American kickboxer (1970–2003)

Alexander James Gong (October 14, 1970 - August 1, 2003) was an American Muay Thai kickboxer.

==Early life==
Gong was born and raised in Boston. When he was 8, Alex Gong's parents went through an acrimonious divorce; during a dispute over custody, his father, James Gong, took the boy to India and Tibet, leaving him in the care of Children's Village, a boarding school in Dharamsala. Alex did not see his mother for nearly three years; when he was 11, he turned up at the United States embassy in Kathmandu, Nepal. At the time, he could not find his mother, Nita, because she had returned to using her maiden name (Tomaszewski) and was living in New Hampshire.

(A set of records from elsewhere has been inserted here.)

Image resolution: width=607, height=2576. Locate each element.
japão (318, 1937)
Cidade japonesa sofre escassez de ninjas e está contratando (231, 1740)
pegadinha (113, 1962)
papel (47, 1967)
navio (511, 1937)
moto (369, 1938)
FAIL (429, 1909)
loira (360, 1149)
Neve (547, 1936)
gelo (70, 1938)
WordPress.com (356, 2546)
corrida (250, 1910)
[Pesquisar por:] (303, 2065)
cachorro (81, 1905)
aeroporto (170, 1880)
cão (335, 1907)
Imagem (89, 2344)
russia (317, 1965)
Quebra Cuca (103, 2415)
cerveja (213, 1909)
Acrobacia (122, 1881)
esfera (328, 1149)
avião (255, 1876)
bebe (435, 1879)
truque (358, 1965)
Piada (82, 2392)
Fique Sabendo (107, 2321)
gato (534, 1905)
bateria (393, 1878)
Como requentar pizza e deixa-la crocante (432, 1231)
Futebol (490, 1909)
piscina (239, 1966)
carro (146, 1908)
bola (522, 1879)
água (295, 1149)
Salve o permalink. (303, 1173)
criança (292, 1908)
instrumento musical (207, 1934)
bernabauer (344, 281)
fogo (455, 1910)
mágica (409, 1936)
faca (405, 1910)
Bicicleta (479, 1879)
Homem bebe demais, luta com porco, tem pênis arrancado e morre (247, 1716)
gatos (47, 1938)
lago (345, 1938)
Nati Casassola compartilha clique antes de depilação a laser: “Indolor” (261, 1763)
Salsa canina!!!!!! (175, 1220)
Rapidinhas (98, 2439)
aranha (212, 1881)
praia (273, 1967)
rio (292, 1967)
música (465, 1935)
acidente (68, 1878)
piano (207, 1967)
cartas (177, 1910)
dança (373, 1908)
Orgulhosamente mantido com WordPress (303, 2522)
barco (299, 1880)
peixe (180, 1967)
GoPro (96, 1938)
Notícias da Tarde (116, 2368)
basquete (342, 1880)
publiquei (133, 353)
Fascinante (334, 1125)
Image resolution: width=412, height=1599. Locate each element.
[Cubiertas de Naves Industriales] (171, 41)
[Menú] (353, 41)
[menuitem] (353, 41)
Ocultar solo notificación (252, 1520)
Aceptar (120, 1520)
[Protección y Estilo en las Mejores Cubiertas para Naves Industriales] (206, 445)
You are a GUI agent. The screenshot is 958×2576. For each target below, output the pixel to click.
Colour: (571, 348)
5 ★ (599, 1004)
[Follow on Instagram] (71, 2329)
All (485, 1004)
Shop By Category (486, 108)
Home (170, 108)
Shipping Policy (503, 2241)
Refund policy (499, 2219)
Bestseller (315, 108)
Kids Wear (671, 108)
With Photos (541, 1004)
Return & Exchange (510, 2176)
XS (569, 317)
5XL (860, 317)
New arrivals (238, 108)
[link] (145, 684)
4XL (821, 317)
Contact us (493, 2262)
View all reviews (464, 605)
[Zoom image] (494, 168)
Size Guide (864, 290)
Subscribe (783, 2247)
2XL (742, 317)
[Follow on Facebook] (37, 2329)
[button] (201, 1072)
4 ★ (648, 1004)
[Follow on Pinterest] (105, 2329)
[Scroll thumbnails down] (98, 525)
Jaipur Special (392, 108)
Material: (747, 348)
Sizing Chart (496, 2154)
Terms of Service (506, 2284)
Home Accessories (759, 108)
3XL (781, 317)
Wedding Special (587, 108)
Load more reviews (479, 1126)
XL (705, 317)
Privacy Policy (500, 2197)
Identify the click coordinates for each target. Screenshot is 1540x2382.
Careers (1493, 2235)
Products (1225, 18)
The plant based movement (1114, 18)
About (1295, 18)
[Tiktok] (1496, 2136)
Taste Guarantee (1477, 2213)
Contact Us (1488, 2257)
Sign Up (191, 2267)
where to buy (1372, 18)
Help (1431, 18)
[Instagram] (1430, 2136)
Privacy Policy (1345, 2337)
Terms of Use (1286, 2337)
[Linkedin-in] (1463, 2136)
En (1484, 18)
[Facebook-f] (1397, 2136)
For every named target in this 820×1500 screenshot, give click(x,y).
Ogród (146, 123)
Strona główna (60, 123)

Gong stated in 2001 his interest in martial arts started when he was 5, crediting "those old Bruce Lee films". He did not speak much about his years in Dharamsala except to remark that he fought a lot as a kid. Gong dropped out of high school, but later enrolled at San Francisco State University and earned a business degree. In 1989, Gong met Chuck Norris at the Fresno Yosemite International Airport, where Gong was working at a ticket counter. Gong took up Muay Thai in 1993. Prior to that, Gong had trained in tai chi, aikido, taekwondo, karate, and judo.

==Career==
Gong was a world champion of ISKA World Muay Thai, Junior middleweight class. He won his world title in 1999. He defended his title on August 5, 2000. Gong also held a 2-0-0 record in K-1 including wins over Melvin Murray and Duane Ludwig.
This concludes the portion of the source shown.